**WHAT IS EXPECTED:**
The answer must consist of every record below, reproduced exactly.
+ + + +
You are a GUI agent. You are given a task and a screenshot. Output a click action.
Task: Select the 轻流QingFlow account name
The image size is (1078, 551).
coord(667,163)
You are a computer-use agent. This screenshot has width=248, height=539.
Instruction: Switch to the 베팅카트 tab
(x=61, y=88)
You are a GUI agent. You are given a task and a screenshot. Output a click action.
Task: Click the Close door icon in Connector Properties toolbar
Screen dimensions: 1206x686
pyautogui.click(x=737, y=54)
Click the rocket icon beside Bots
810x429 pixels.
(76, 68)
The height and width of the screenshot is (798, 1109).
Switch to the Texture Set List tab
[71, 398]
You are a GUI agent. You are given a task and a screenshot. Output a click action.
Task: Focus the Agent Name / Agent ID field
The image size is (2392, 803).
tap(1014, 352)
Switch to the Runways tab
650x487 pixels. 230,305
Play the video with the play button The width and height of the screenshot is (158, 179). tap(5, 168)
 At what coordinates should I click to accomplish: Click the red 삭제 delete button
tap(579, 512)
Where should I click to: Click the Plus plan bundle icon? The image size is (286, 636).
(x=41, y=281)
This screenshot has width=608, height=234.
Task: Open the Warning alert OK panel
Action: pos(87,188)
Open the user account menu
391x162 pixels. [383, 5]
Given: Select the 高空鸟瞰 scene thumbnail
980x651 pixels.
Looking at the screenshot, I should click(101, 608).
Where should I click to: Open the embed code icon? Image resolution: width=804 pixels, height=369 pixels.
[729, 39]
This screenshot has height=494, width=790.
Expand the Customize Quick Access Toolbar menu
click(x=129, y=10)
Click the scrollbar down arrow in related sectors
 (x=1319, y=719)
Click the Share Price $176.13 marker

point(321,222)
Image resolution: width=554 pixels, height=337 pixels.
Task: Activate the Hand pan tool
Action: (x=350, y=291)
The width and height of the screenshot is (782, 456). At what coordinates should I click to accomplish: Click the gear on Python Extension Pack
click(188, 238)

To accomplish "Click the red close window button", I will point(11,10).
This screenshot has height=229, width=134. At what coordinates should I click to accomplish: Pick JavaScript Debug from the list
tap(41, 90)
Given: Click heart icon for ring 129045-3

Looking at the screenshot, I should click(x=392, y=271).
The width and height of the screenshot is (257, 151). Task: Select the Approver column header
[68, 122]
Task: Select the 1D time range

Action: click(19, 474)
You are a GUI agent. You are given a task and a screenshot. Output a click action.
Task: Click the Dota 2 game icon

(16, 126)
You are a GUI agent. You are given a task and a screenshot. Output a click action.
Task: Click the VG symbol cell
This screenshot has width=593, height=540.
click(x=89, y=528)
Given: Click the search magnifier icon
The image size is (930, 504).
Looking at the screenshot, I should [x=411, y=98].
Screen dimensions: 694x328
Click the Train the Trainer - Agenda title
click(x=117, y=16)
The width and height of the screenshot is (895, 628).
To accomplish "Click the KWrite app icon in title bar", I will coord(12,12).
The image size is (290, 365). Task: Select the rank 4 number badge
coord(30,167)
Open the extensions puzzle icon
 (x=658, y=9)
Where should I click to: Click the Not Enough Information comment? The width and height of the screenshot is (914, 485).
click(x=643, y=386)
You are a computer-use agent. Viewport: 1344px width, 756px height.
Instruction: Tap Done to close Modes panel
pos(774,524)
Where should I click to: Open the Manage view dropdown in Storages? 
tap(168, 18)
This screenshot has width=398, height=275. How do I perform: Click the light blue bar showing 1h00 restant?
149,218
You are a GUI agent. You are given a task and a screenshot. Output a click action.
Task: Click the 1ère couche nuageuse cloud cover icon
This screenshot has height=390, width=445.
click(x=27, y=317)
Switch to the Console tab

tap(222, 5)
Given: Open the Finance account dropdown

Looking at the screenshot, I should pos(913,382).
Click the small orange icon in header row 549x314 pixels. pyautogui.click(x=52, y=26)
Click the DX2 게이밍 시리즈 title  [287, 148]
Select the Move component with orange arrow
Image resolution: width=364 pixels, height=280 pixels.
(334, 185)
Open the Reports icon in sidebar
+ + + +
**ANSWER SPACE:**
You are a GUI agent. You are given a task and a screenshot. Output a click action.
Task: Select the 轻流QingFlow account name
The image size is (1078, 551).
coord(667,163)
You are a computer-use agent. This screenshot has width=248, height=539.
Instruction: Switch to the 베팅카트 tab
(x=61, y=88)
You are a GUI agent. You are given a task and a screenshot. Output a click action.
Task: Click the Close door icon in Connector Properties toolbar
Screen dimensions: 1206x686
pyautogui.click(x=737, y=54)
Click the rocket icon beside Bots
810x429 pixels.
(76, 68)
The height and width of the screenshot is (798, 1109).
Switch to the Texture Set List tab
[71, 398]
You are a GUI agent. You are given a task and a screenshot. Output a click action.
Task: Focus the Agent Name / Agent ID field
The image size is (2392, 803).
tap(1014, 352)
Switch to the Runways tab
650x487 pixels. 230,305
Play the video with the play button The width and height of the screenshot is (158, 179). tap(5, 168)
 At what coordinates should I click to accomplish: Click the red 삭제 delete button
tap(579, 512)
Where should I click to: Click the Plus plan bundle icon? The image size is (286, 636).
(x=41, y=281)
This screenshot has width=608, height=234.
Task: Open the Warning alert OK panel
Action: pos(87,188)
Open the user account menu
391x162 pixels. [383, 5]
Given: Select the 高空鸟瞰 scene thumbnail
980x651 pixels.
Looking at the screenshot, I should click(101, 608).
Where should I click to: Open the embed code icon? Image resolution: width=804 pixels, height=369 pixels.
[729, 39]
This screenshot has height=494, width=790.
Expand the Customize Quick Access Toolbar menu
click(x=129, y=10)
Click the scrollbar down arrow in related sectors
 (x=1319, y=719)
Click the Share Price $176.13 marker

point(321,222)
Image resolution: width=554 pixels, height=337 pixels.
Task: Activate the Hand pan tool
Action: (x=350, y=291)
The width and height of the screenshot is (782, 456). At what coordinates should I click to accomplish: Click the gear on Python Extension Pack
click(188, 238)

To accomplish "Click the red close window button", I will point(11,10).
This screenshot has height=229, width=134. At what coordinates should I click to accomplish: Pick JavaScript Debug from the list
tap(41, 90)
Given: Click heart icon for ring 129045-3

Looking at the screenshot, I should click(x=392, y=271).
The width and height of the screenshot is (257, 151). Task: Select the Approver column header
[68, 122]
Task: Select the 1D time range

Action: click(19, 474)
You are a GUI agent. You are given a task and a screenshot. Output a click action.
Task: Click the Dota 2 game icon

(16, 126)
You are a GUI agent. You are given a task and a screenshot. Output a click action.
Task: Click the VG symbol cell
This screenshot has width=593, height=540.
click(x=89, y=528)
Given: Click the search magnifier icon
The image size is (930, 504).
Looking at the screenshot, I should [x=411, y=98].
Screen dimensions: 694x328
Click the Train the Trainer - Agenda title
click(x=117, y=16)
The width and height of the screenshot is (895, 628).
To accomplish "Click the KWrite app icon in title bar", I will coord(12,12).
The image size is (290, 365). Task: Select the rank 4 number badge
coord(30,167)
Open the extensions puzzle icon
 (x=658, y=9)
Where should I click to: Click the Not Enough Information comment? The width and height of the screenshot is (914, 485).
click(x=643, y=386)
You are a computer-use agent. Viewport: 1344px width, 756px height.
Instruction: Tap Done to close Modes panel
pos(774,524)
Where should I click to: Open the Manage view dropdown in Storages? 
tap(168, 18)
This screenshot has width=398, height=275. How do I perform: Click the light blue bar showing 1h00 restant?
149,218
You are a GUI agent. You are given a task and a screenshot. Output a click action.
Task: Click the 1ère couche nuageuse cloud cover icon
This screenshot has height=390, width=445.
click(x=27, y=317)
Switch to the Console tab

tap(222, 5)
Given: Open the Finance account dropdown

Looking at the screenshot, I should pos(913,382).
Click the small orange icon in header row 549x314 pixels. pyautogui.click(x=52, y=26)
Click the DX2 게이밍 시리즈 title  [287, 148]
Select the Move component with orange arrow
Image resolution: width=364 pixels, height=280 pixels.
(334, 185)
Open the Reports icon in sidebar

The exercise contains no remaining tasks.